• WHAT YOU WILL DO: Transcribe word for word the lines below from the line with "Given: Click the tall red KB bar for day 23" through the line with "Image resolution: width=414", ends included.

• SUPPLIED RECORDS:

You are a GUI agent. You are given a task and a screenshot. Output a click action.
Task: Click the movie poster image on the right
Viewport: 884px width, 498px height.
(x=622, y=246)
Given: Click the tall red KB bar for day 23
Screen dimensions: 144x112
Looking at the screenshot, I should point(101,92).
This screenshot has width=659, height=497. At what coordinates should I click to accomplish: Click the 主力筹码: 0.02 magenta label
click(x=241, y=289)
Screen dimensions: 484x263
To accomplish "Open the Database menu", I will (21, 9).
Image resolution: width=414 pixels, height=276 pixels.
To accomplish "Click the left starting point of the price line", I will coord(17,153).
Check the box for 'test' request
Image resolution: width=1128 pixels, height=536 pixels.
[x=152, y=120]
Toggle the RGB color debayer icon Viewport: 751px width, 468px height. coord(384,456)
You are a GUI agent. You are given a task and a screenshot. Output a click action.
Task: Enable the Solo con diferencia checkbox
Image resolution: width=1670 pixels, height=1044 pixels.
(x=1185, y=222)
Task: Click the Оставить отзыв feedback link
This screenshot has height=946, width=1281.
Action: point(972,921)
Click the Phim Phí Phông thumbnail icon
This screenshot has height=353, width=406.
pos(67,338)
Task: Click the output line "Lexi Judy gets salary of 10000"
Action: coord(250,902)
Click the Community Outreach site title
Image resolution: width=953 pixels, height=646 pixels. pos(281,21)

• SOLUTION:
Given: Click the tall red KB bar for day 23
Screen dimensions: 144x112
Looking at the screenshot, I should point(101,92).
This screenshot has width=659, height=497. At what coordinates should I click to accomplish: Click the 主力筹码: 0.02 magenta label
click(x=241, y=289)
Screen dimensions: 484x263
To accomplish "Open the Database menu", I will (21, 9).
Image resolution: width=414 pixels, height=276 pixels.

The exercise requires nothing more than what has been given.